All the articles that had a parallel with an EB1911 article X-Z have been linked up. In the majority of cases I had to create the article on wikisource using searchlight. In one instance it was another language confusion Xàtiva needed to be linked to

https://en.wikisource.org/wiki/1911_Encyclop%C3%A6dia_Britannica/J%C3%A1tiva

which already existed. Another Zerhoun does have a listed EB1911 article under the name Zarhón and yet, I cannot find it on searchlight. These and the other remaining articles needed a template link illustrate the problems we have been having - there is no article in EB1911 for Zona Austral of "Southern Zone", it could be under the EB1911 article Chile, but I do not want to link it without being sure that that was were the text was from; the same with Karl Eduard Zachariae von Lingenthal and Alexander Ypsilantis, there are EB1911 for the formers father and the latters family, but I'm not sure if I should link to those pages. Also cannot find Zhetysu despite searching the dozen or so variant spellings; nada for Johann Zahn, Caroline Yale and Zapotec peoples.

For the new wikisource articles I have created, I only transferred over the text and the bare metadata predecessor, successor and wikipedia article. They probably need to be proofread and given whatever treatment the wikisource team usually gives to its articles.
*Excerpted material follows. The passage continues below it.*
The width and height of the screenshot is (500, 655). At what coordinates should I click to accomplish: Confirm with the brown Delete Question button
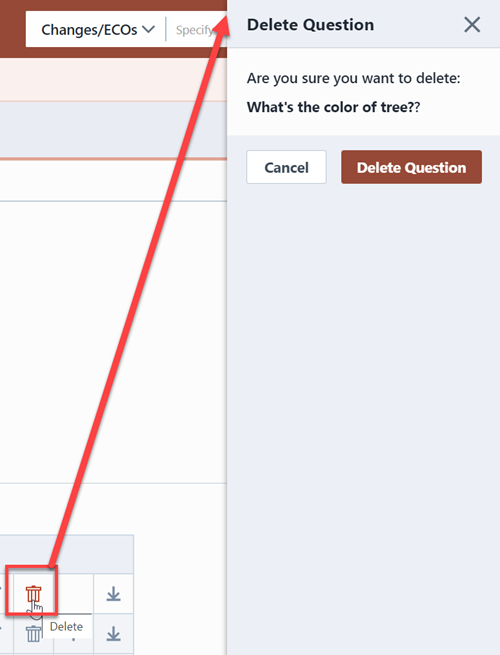click(411, 167)
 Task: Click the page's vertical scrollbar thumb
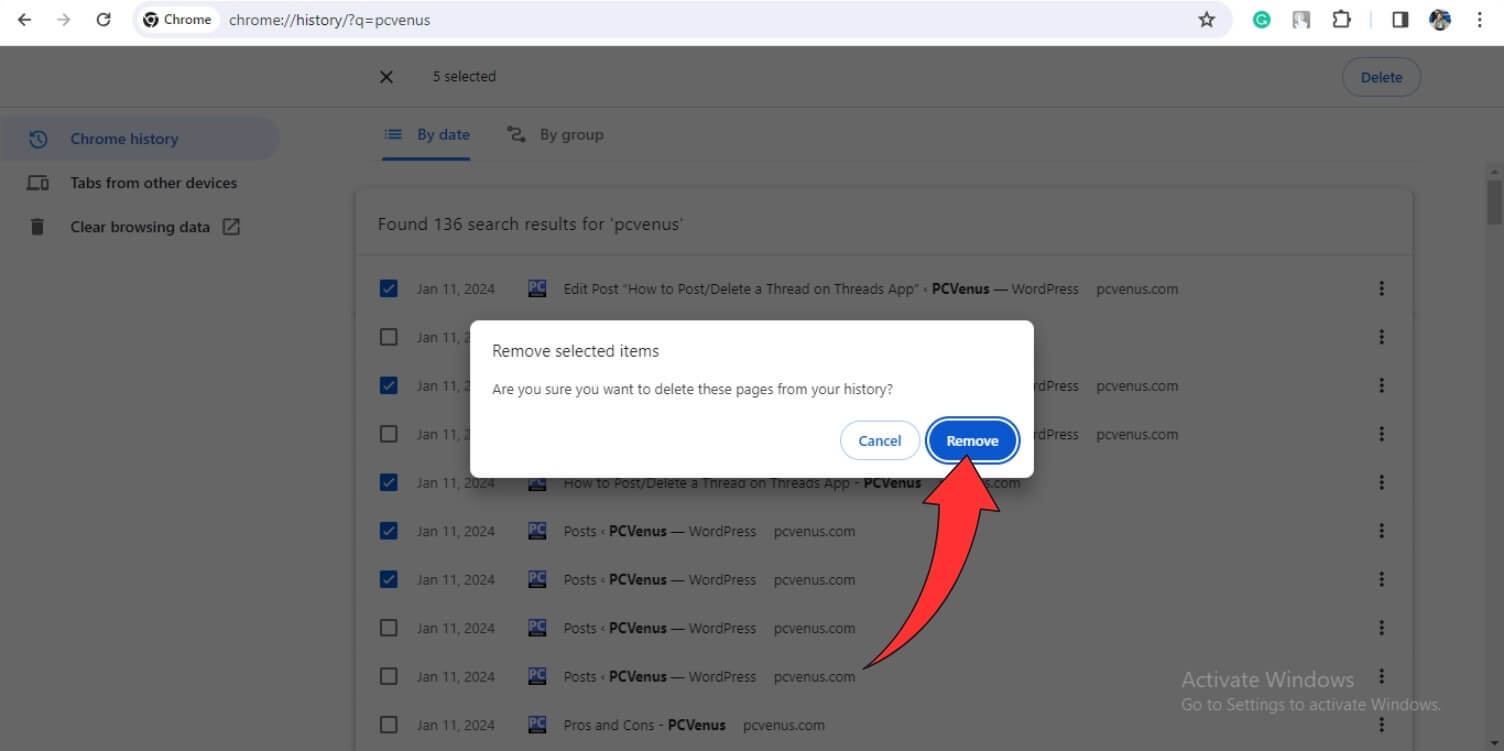pyautogui.click(x=1494, y=202)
Also, I've been working on an EB1911 project with John Mark Ockerbloom on the Online books Page, this is our preliminary draft

http://onlinebooks.library.upenn.edu/webbin/metabook?id=britannica11

Hope this helps.--Bellerophon5685 (talk) 03:14, 20 April 2016 (UTC)

Current state of the YXZ articles that have EB1911 template and need links

https://en.wikipedia.org/wiki/Category:Wikipedia_articles_incorporating_a_citation_from_the_1911_Encyclopaedia_Britannica_with_no_article_parameter?from=Xa

--Bellerophon5685 (talk) 03:16, 20 April 2016 (UTC)

I have answered you briefly at w:Wikipedia talk:WikiProject Encyclopaedia Britannica#Copy and pasting text from the searchlight version.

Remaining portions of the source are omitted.